Simon Parkin, Contributor

March 17, 2016

3 Min Read

“Emulation is the cheapest, safest and best way to republish old video games on today's hardware.” This was the message from Frank Cifaldi, a self-described video game archivist and designer at Digital Eclipse, during a session titled 'The Challenge of Selling Old Games' at GDC in San Fransisco this week.

Cifaldi, a former Gamasutra journalist, has spent much of his career dedicated to the preservation of vintage video games, many of which disappear from sale soon after their initial launch. Video games are, seemingly, more prone than other media to obsolescence. With each new generation of hardware and software, scores of titles are made unplayable.  

Emulation, which involves replicating the design of a historical computer system on current hardware in order to play game ROMs, is ideal for preserving out-of-print games, Cifaldi argued.

“There is no source code required; there’s no need to port; they are portable and cross-platform and, moreover, development work can be recycled for other titles,” he said. Emulators have, however, been demonized by corporations who view them as an accessory to piracy rather than an essential tool for preserving video game history, Cifaldi claimed.

“We've done a pretty terrible job of maintaining our legacy,” Cifaldi said. Turn on your video game-playing device of choice, right now, and you'll find limitless legal access to practically every song, film, and television show ever produced. Ironically, he pointed out, less than 1 percent of video games are accessible on these platforms. While companies are increasingly releasing ‘re-masters’ of their classic games for contemporary audiences, Cifaldi pointed out that the originals are often unavailable to buy anywhere.

He drew a contrast between the original release of Duck Tales, an NES game that has been out of print since its release in 1989, and Uncle Buck, a film also launched in 1989, which is available in scores of contemporary formats, including on both Sony and Microsoft’s current consoles. “Of the 26 most notable games of 1989 according to Wikipedia, only five are available to buy today, of which only one is available to buy in more than one platform,” said Cifaldi.

By comparison, every one of the top 10 highest grossing films of 1989 is currently in print. “Games could have been the same way, but we demonized emulation. By not embracing emulation as a tool, it’s made video game history the preserve of piracy. All of this could have been prevented.”

Cifaldi demonstrated corporate mistrust of emulation by presenting Nintendo’s official statement, hosted on its website, that it doesn’t endorse emulators. Despite Nintendo’s assertion, Cifaldi pointed out that “[Emulation] is not illegal or threatening. It’s not the same as software piracy, even though that is the perception people have. And no emulator has ever been ruled illegal in a court of law.”

Accroding to Cifaldi, there is a commercial appetite for older games, especially those which are lavishly preserved and celebrated for contemporary audiences, a video game equivalent to the Criterion Collection, an American video-distribution company that specializes in licensing ‘important classic and contemporary films.’

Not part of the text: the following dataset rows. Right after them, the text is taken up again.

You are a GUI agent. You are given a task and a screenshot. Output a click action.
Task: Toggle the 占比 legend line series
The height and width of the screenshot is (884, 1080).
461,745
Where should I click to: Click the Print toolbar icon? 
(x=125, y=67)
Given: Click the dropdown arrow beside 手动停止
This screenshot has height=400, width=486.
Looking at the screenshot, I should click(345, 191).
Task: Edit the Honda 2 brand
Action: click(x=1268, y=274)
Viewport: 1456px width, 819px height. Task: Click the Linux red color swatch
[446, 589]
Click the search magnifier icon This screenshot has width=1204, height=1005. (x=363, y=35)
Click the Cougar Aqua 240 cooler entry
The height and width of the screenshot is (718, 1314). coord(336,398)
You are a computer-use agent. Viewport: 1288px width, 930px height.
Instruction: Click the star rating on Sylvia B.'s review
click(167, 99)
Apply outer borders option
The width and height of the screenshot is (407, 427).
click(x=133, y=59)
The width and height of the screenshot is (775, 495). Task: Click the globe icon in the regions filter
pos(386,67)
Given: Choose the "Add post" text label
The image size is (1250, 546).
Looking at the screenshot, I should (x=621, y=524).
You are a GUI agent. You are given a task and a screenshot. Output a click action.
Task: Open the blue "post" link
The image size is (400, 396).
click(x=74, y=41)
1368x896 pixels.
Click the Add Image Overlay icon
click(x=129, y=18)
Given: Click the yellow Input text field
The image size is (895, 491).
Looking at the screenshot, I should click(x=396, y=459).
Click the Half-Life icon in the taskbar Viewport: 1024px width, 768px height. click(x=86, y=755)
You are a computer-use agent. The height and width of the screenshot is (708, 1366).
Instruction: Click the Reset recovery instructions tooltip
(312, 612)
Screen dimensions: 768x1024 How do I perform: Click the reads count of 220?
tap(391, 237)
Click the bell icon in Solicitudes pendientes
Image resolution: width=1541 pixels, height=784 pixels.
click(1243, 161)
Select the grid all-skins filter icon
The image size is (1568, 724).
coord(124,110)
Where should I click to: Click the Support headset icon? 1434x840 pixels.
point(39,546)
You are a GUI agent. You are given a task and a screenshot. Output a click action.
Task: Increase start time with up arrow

Cifaldi, through his work at Digital Eclipse, has tried this approach with Mega Man Legacy Collection, a boutique package that preserves six games from Capcom's Mega Man series for future generations. “We wanted to provide a collector’s edition that people wanted to keep on their shelves,” he said.

More than half of the films made before 1950 no longer exist, Cifaldi said. “That terrifies me,” he said. “We need to ensure the same things doesn’t happen to games.”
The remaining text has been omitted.